I have two classes, foo and bar.

foo.h #includes bar.h and contains a std::vector of pointers to bar objects. At some point during runtime, bar has to access this vector of pointers to other bar objects. Therefore, foo contains a method named getBarObjects() that returns the array of pointers.

Therefore, I forward declare foo in bar.h. I obviously also have to forward declare the method I'm using - foo::getBarObjects(). As this returns the array of pointers to bar, I get into a vicious cycle.
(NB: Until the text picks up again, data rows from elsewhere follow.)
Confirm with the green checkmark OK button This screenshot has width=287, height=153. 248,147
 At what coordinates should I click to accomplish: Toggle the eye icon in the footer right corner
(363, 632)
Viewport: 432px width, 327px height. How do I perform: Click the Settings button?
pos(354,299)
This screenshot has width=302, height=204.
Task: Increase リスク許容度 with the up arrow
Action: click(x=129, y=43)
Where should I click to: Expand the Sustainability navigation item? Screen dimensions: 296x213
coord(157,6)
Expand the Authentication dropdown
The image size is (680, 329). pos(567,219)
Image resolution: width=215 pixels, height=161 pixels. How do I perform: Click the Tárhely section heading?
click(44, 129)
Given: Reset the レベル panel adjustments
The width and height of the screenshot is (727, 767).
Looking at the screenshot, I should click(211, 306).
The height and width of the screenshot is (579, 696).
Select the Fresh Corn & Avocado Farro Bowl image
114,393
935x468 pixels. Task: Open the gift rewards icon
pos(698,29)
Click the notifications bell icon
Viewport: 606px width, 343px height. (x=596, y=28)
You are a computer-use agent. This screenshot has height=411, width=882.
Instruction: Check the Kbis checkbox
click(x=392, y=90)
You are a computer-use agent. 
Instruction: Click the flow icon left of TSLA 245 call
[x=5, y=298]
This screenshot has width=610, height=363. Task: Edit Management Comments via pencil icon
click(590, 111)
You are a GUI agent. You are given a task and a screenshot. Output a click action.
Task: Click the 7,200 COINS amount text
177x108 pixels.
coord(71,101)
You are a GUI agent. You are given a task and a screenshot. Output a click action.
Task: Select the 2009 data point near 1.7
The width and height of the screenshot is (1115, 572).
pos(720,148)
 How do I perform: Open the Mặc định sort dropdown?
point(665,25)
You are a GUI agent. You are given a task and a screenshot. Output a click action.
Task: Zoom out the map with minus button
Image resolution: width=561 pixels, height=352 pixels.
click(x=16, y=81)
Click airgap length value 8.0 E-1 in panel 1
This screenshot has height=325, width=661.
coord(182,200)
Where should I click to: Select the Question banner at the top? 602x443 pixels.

I cannot forward declare Bar and then simply forward declare getBarObjects(), as this results in "incomplete type name is not allowed".

foo.h:

#include "bar.h"
#include <vector>

class foo {
    public:
         foo();
         ~foo();
         std::vector<bar*> getBarObjects();
    private:
         std::vector<bar*> barObjects;
}

bar.h:

class foo;
std::vector<bar*> foo::getBarObjects();  开发者_运维百科      // error, doesn't know bar at this point

class bar {
    public:
        bar(foo *currentFoo);
        ~bar();
        bool dosth();
    private:
        foo *thisFoo;
}

bar.cpp:

#include "bar.h"

bool bar(foo *currentFoo) {
    thisFoo = currentFoo;
}

bool bar::dosth() {
    thisFoo->getBarObjects();        // error, pointer to inomplete class type is not allowed
}

If I simply include the other way around, I'll have just the same problem in foo later on. Any suggestions?


You can't forward declare members.

Instead, bar.cpp should #include both foo.h and bar.h. Problem solved.

In general, if you use the sequence:

  • Forward declare all class types
  • Define all class types
  • Bodies of class members

everything will be fine.


You don't have to include foo.h or bar.h from each other unless you're accessing the internals of either class from the other header file. Declare the classes as needed in the header files, then include both header files from your source file.

foo.h

#include <vector>
class bar;
class foo {
    public:
         foo();
         ~foo();
         std::vector<bar*> getBarObjects();
    private:
         std::vector<bar*> barObjects;
};

bar.h

class foo;
class bar {
    public:
        bar(foo *currentFoo);
        ~bar();
        bool dosth();
    private:
        foo *thisFoo;
}

bar.cpp

#include "foo.h"
#include "bar.h"

bool bar(foo *currentFoo) {
    thisFoo = currentFoo;
}

bool bar::dosth() {
    thisFoo->getBarObjects();
}


You forgot to forward declare the vector in foo.h. You also return the vector by-value from getBarObjects which is possibly not what you want and the forward declaration of the member function is useless.

Also: Use header guards. Prefer the appropriate smart pointer for your situation (std::shared_ptr, unique_ptr) over raw pointers. Watch out for constness.